# [O que fazer]
Edite o trecho sobre o trabalho voluntário de Nara, começando pela parte que traz "A experiência em" e parando logo depois de "que o físico.". Nesse pedaço, troque "seis quilos" por "cinco quilos".

# [Trecho]
A experiência em organização de grandes grupos a fez, na manhã seguinte, retornar ao local e sugerir à Defesa Civil um formato de distribuição das doações. Acabou convidada pelos organizadores para coordenar a área de separação do material doado. Nos 20 dias subsequentes, cancelou compromissos e mergulhou no trabalho social. A dedicação exclusiva lhe consumiu seis quilos. Ouvir e ver as histórias de quem perdeu todos os bens materiais a abalou emocionalmente. O cansaço psicológico, ela diz, foi bem maior do que o físico.
Mesmo depois do fim das chuvas e do trabalho voluntário, Nara seguiu ajudando as famílias. E se apegou às crianças. Em novembro daquele ano, ela lançou na sua página de Facebook uma postagem pedindo presentes de Natal para os pequenos. O resultado superou as expectativas: Nara recolheu 500 brinquedos. Com a ajuda de amigos, garantiu o transporte para distribuir as doações no dia 22 de dezembro. O sorriso de uma das crianças contempladas naquela tarde inspirou o nome do projeto. Desde então, Nara jamais parou de ajudar o próximo.
– O propósito é quebrar o paradigma de que não se consegue fazer porque não se tem uma casa com espaço, porque não se tem um carro ou tempo. Se as pessoas soubessem o que podem fazer com o tempo que têm... – resume.
No início do ano seguinte, entusiasmada com a possibilidade de se tornar “a ponte entre quem deseja ajudar e os que necessitam de ajuda”, como se define, Nara descobriu, após pesquisa na internet, uma região de Porto Alegre que lhe parecia adequada para receber material escolar. Voltou a mobilizar sua própria rede social. E mochilas, cadernos e outros itens foram entregues aos estudantes de uma comunidade do Morro Santa Teresa. Na Páscoa, por indicação de uma amiga, arrecadou chocolates e os distribuiu às crianças da Vila Nazaré, na Zona Norte.

# [Dados fornecidos]
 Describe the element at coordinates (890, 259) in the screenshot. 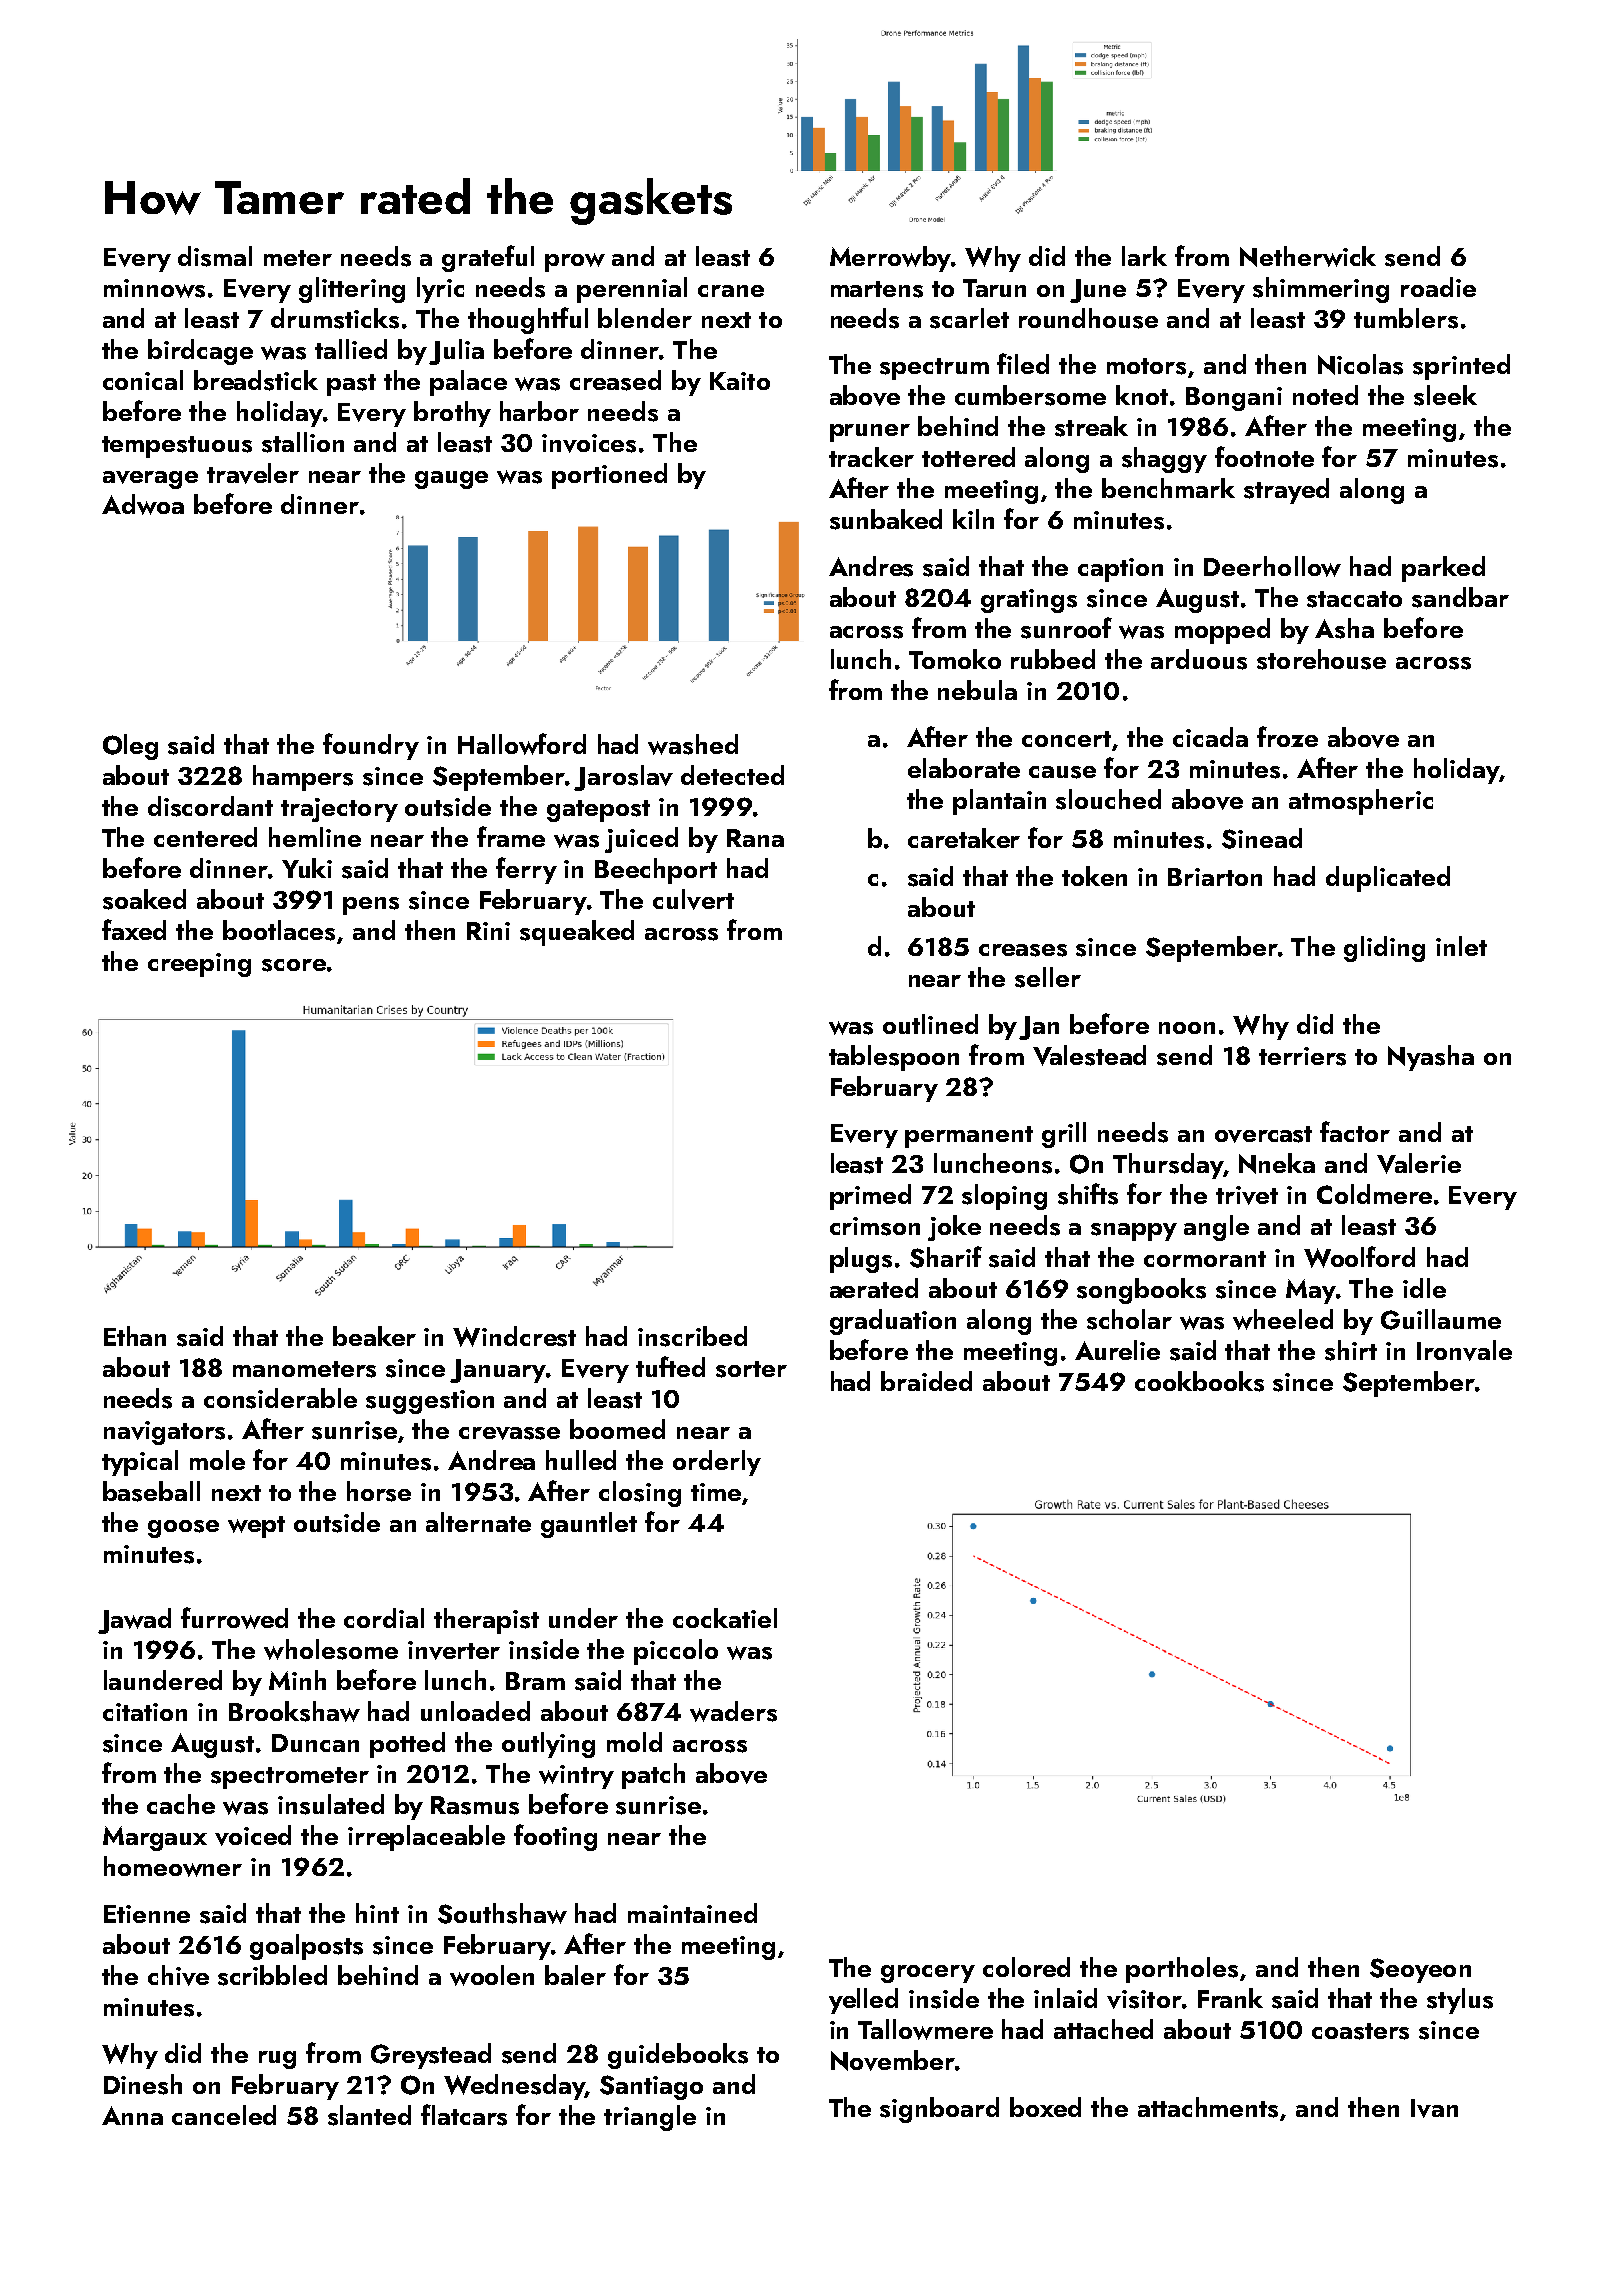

# [Resposta completa]
A experiência em organização de grandes grupos a fez, na manhã seguinte, retornar ao local e sugerir à Defesa Civil um formato de distribuição das doações. Acabou convidada pelos organizadores para coordenar a área de separação do material doado. Nos 20 dias subsequentes, cancelou compromissos e mergulhou no trabalho social. A dedicação exclusiva lhe consumiu cinco quilos. Ouvir e ver as histórias de quem perdeu todos os bens materiais a abalou emocionalmente. O cansaço psicológico, ela diz, foi bem maior do que o físico.